Judge rejects suit against I-1433’s statewide minimum wage and sick leave

By Janet I. Tu

The Seattle Times

A court challenge to the state’s new minimum wage and paid sick-leave law has been rebuffed.

Kittitas County Superior Court Judge Scott Sparks on Thursday denied a motion by the Washington Retail Federation, Washington Farm Bureau and other trade groups to void Initiative 1433, passed by Washington voters last November.

Sparks wrote in a letter accompanying his ruling that he tries to adhere to the “bedrock principle” that judges should not interfere with laws enacted by the people, whether through referenda or elected officials, unless there is a clear legal necessity. That means plaintiffs have to prove the unconstitutionality of a law beyond a reasonable doubt, he wrote.

In this case, “plaintiffs have failed to establish that I-1433 has violated the Washington State constitution in any manner,” Sparks wrote in the letter to attorneys in the case.

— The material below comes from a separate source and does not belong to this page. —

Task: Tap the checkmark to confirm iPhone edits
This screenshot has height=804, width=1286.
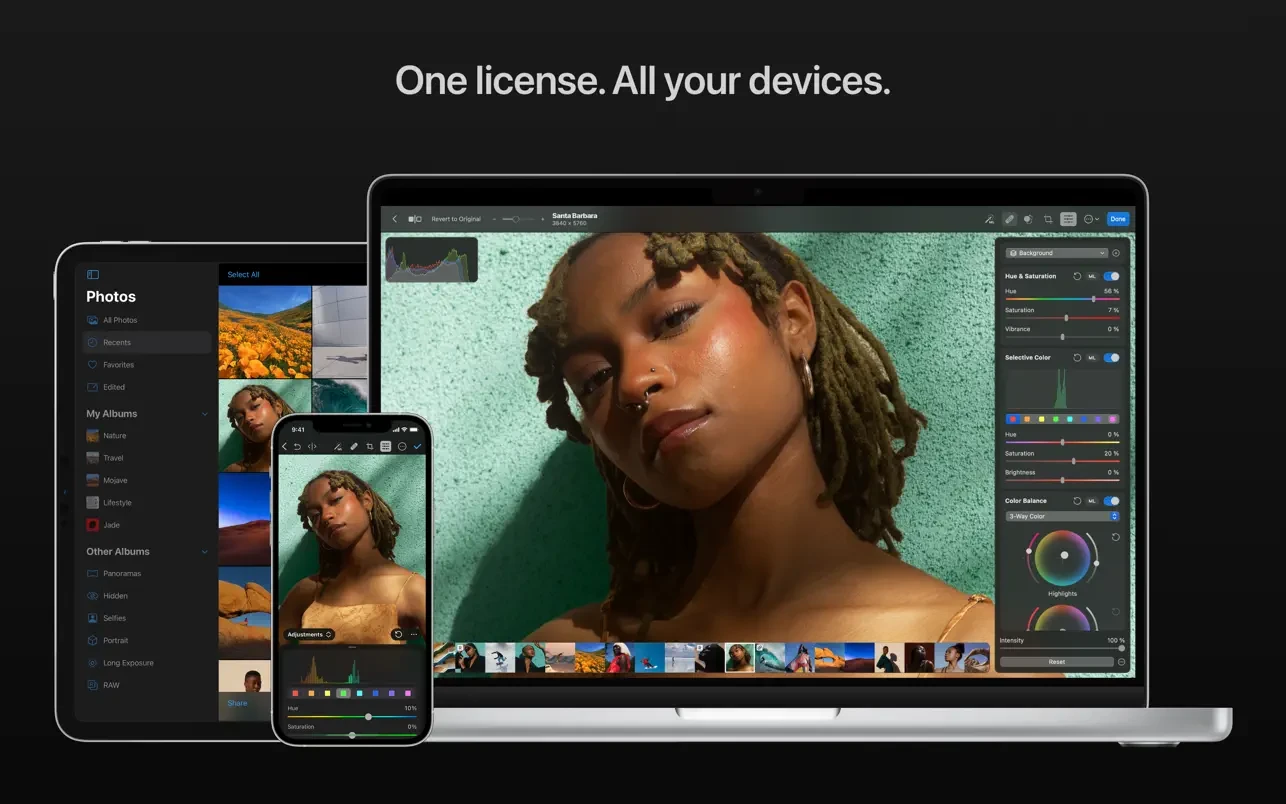Action: [x=417, y=446]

Tony Malandra, a spokesman with the National Federation of Independent Business — one of the plaintiffs in the lawsuit, said his organization was “discussing the next steps with the coalition.”

I-1433 raises the state’s minimum wage to $13.50 by 2020, and requires paid sick leave for employees.

The first pay jump occurred in January, raising the minimum wage from $9.47 to $11 an hour.

The plaintiffs, which also include the Northwest Food Processors Association, Washington Food Industry Association, and three businesses in Kittitas and Chelan counties, challenged the initiative’s legalityin February. A hearing was held April 21.

The plaintiffs contended I-1433 violates the state constitution because it includes more than one subject matter: both minimum wage and sick leave.

They also said the title of the initiative inadequately described the contents of the measure, and that the initiative added to sick-leave laws without properly identifying the existing laws it was amending.

In his letter, Sparks sided with the state, saying that I-1433 was about labor standards generally, which both minimum wage and paid sick leave fall under.

He also said that a title of a bill “need not be an index to the contents” but rather, give a general idea of the scope and purpose of the measure.

Sparks also said mandatory paid sick leave was a new category of employee-leave law so was exempt from the requirement that the law being amended had to be set forth in full.